ASSIGNMENT:
Would you print the records below without changing anything?

[INFORMATION SHOWN — start]

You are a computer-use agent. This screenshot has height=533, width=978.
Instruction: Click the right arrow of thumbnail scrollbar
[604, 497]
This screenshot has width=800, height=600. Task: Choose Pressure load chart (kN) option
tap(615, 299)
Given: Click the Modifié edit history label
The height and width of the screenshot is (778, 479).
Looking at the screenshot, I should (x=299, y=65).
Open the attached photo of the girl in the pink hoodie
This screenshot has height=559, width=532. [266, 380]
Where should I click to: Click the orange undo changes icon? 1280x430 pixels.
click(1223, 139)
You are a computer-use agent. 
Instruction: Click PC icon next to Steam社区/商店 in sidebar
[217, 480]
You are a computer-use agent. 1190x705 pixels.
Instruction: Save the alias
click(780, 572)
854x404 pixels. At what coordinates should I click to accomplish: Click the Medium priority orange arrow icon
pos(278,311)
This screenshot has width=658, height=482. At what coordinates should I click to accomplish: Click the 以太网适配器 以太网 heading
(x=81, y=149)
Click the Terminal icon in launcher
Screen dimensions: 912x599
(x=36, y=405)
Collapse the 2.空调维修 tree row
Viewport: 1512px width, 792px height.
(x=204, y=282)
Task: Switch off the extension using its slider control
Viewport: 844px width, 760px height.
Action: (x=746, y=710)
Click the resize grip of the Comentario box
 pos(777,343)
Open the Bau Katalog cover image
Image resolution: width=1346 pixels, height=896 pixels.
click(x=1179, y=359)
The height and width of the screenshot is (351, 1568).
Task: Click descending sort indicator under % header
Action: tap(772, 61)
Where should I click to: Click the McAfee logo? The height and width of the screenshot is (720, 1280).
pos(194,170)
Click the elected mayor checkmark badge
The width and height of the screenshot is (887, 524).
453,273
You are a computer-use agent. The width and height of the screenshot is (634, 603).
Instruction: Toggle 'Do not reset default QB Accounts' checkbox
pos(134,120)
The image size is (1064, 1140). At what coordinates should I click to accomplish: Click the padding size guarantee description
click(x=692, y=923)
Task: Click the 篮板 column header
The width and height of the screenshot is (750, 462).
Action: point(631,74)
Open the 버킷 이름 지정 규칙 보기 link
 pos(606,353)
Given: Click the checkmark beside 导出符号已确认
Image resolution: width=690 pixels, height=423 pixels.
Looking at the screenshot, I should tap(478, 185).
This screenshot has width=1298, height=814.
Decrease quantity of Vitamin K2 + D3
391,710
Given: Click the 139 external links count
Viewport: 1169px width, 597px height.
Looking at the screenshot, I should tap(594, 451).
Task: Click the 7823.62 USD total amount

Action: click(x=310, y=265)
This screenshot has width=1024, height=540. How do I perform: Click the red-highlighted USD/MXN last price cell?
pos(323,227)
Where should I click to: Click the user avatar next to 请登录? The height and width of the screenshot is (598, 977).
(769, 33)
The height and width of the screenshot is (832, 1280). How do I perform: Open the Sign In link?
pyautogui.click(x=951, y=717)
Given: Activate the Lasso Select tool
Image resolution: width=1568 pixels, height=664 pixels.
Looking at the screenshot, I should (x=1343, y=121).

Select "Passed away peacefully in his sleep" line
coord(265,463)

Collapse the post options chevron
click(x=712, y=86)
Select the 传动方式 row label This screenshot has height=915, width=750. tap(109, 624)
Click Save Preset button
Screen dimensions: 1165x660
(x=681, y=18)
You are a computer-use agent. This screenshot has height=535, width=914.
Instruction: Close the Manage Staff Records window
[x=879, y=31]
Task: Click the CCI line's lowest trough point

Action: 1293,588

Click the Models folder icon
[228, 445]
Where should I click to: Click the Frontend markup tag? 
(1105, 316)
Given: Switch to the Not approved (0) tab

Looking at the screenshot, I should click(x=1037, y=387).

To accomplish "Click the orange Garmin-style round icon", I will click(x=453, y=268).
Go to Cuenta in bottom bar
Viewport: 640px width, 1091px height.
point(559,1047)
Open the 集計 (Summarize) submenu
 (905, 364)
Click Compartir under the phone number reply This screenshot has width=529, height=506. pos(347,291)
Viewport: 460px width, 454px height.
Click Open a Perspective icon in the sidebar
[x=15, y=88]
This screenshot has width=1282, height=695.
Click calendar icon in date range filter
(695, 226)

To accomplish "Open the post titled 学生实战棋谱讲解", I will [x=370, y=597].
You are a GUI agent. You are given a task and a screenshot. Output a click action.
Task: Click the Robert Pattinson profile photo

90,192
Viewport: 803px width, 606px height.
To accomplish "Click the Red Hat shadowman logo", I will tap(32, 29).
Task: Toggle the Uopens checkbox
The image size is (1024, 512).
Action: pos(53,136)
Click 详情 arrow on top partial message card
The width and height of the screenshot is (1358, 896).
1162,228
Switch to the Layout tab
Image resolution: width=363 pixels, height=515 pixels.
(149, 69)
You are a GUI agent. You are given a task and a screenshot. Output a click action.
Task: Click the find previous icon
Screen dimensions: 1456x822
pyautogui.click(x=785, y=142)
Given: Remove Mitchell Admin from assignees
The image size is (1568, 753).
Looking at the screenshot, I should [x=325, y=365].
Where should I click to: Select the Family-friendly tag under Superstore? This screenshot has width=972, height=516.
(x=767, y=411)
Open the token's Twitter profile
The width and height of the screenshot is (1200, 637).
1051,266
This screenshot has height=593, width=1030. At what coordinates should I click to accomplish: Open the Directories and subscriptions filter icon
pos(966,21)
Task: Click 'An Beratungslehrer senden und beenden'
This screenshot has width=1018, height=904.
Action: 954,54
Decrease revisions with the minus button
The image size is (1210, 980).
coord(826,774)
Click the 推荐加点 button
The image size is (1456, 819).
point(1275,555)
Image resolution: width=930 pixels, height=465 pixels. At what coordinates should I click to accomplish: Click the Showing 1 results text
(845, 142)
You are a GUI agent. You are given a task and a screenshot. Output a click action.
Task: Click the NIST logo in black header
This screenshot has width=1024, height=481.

[INFORMATION SHOWN — finish]

TASK RESPONSE:
You are a computer-use agent. This screenshot has height=533, width=978.
Instruction: Click the right arrow of thumbnail scrollbar
[604, 497]
This screenshot has width=800, height=600. Task: Choose Pressure load chart (kN) option
tap(615, 299)
Given: Click the Modifié edit history label
The height and width of the screenshot is (778, 479).
Looking at the screenshot, I should (x=299, y=65).
Open the attached photo of the girl in the pink hoodie
This screenshot has height=559, width=532. [266, 380]
Where should I click to: Click the orange undo changes icon? 1280x430 pixels.
click(1223, 139)
You are a computer-use agent. 
Instruction: Click PC icon next to Steam社区/商店 in sidebar
[217, 480]
You are a computer-use agent. 1190x705 pixels.
Instruction: Save the alias
click(780, 572)
854x404 pixels. At what coordinates should I click to accomplish: Click the Medium priority orange arrow icon
pos(278,311)
This screenshot has width=658, height=482. At what coordinates should I click to accomplish: Click the 以太网适配器 以太网 heading
(x=81, y=149)
Click the Terminal icon in launcher
Screen dimensions: 912x599
(x=36, y=405)
Collapse the 2.空调维修 tree row
Viewport: 1512px width, 792px height.
(x=204, y=282)
Task: Switch off the extension using its slider control
Viewport: 844px width, 760px height.
Action: (x=746, y=710)
Click the resize grip of the Comentario box
 pos(777,343)
Open the Bau Katalog cover image
Image resolution: width=1346 pixels, height=896 pixels.
click(x=1179, y=359)
The height and width of the screenshot is (351, 1568).
Task: Click descending sort indicator under % header
Action: tap(772, 61)
Where should I click to: Click the McAfee logo? The height and width of the screenshot is (720, 1280).
pos(194,170)
Click the elected mayor checkmark badge
The width and height of the screenshot is (887, 524).
453,273
You are a computer-use agent. The width and height of the screenshot is (634, 603).
Instruction: Toggle 'Do not reset default QB Accounts' checkbox
pos(134,120)
The image size is (1064, 1140). At what coordinates should I click to accomplish: Click the padding size guarantee description
click(x=692, y=923)
Task: Click the 篮板 column header
The width and height of the screenshot is (750, 462).
Action: point(631,74)
Open the 버킷 이름 지정 규칙 보기 link
 pos(606,353)
Given: Click the checkmark beside 导出符号已确认
Image resolution: width=690 pixels, height=423 pixels.
Looking at the screenshot, I should tap(478, 185).
This screenshot has width=1298, height=814.
Decrease quantity of Vitamin K2 + D3
391,710
Given: Click the 139 external links count
Viewport: 1169px width, 597px height.
Looking at the screenshot, I should tap(594, 451).
Task: Click the 7823.62 USD total amount

Action: click(x=310, y=265)
This screenshot has width=1024, height=540. How do I perform: Click the red-highlighted USD/MXN last price cell?
pos(323,227)
Where should I click to: Click the user avatar next to 请登录? The height and width of the screenshot is (598, 977).
(769, 33)
The height and width of the screenshot is (832, 1280). How do I perform: Open the Sign In link?
pyautogui.click(x=951, y=717)
Given: Activate the Lasso Select tool
Image resolution: width=1568 pixels, height=664 pixels.
Looking at the screenshot, I should (x=1343, y=121).

Select "Passed away peacefully in his sleep" line
coord(265,463)

Collapse the post options chevron
click(x=712, y=86)
Select the 传动方式 row label This screenshot has height=915, width=750. tap(109, 624)
Click Save Preset button
Screen dimensions: 1165x660
(x=681, y=18)
You are a computer-use agent. This screenshot has height=535, width=914.
Instruction: Close the Manage Staff Records window
[x=879, y=31]
Task: Click the CCI line's lowest trough point

Action: 1293,588

Click the Models folder icon
[228, 445]
Where should I click to: Click the Frontend markup tag? 
(1105, 316)
Given: Switch to the Not approved (0) tab

Looking at the screenshot, I should click(x=1037, y=387).

To accomplish "Click the orange Garmin-style round icon", I will click(x=453, y=268).
Go to Cuenta in bottom bar
Viewport: 640px width, 1091px height.
point(559,1047)
Open the 集計 (Summarize) submenu
 (905, 364)
Click Compartir under the phone number reply This screenshot has width=529, height=506. pos(347,291)
Viewport: 460px width, 454px height.
Click Open a Perspective icon in the sidebar
[x=15, y=88]
This screenshot has width=1282, height=695.
Click calendar icon in date range filter
(695, 226)

To accomplish "Open the post titled 学生实战棋谱讲解", I will [x=370, y=597].
You are a GUI agent. You are given a task and a screenshot. Output a click action.
Task: Click the Robert Pattinson profile photo

90,192
Viewport: 803px width, 606px height.
To accomplish "Click the Red Hat shadowman logo", I will tap(32, 29).
Task: Toggle the Uopens checkbox
The image size is (1024, 512).
Action: pos(53,136)
Click 详情 arrow on top partial message card
The width and height of the screenshot is (1358, 896).
1162,228
Switch to the Layout tab
Image resolution: width=363 pixels, height=515 pixels.
(149, 69)
You are a GUI agent. You are given a task and a screenshot. Output a click action.
Task: Click the find previous icon
Screen dimensions: 1456x822
pyautogui.click(x=785, y=142)
Given: Remove Mitchell Admin from assignees
The image size is (1568, 753).
Looking at the screenshot, I should [x=325, y=365].
Where should I click to: Select the Family-friendly tag under Superstore? This screenshot has width=972, height=516.
(x=767, y=411)
Open the token's Twitter profile
The width and height of the screenshot is (1200, 637).
1051,266
This screenshot has height=593, width=1030. At what coordinates should I click to accomplish: Open the Directories and subscriptions filter icon
pos(966,21)
Task: Click 'An Beratungslehrer senden und beenden'
This screenshot has width=1018, height=904.
Action: 954,54
Decrease revisions with the minus button
The image size is (1210, 980).
coord(826,774)
Click the 推荐加点 button
The image size is (1456, 819).
point(1275,555)
Image resolution: width=930 pixels, height=465 pixels. At what coordinates should I click to accomplish: Click the Showing 1 results text
(845, 142)
You are a GUI agent. You are given a task and a screenshot. Output a click action.
Task: Click the NIST logo in black header
This screenshot has width=1024, height=481.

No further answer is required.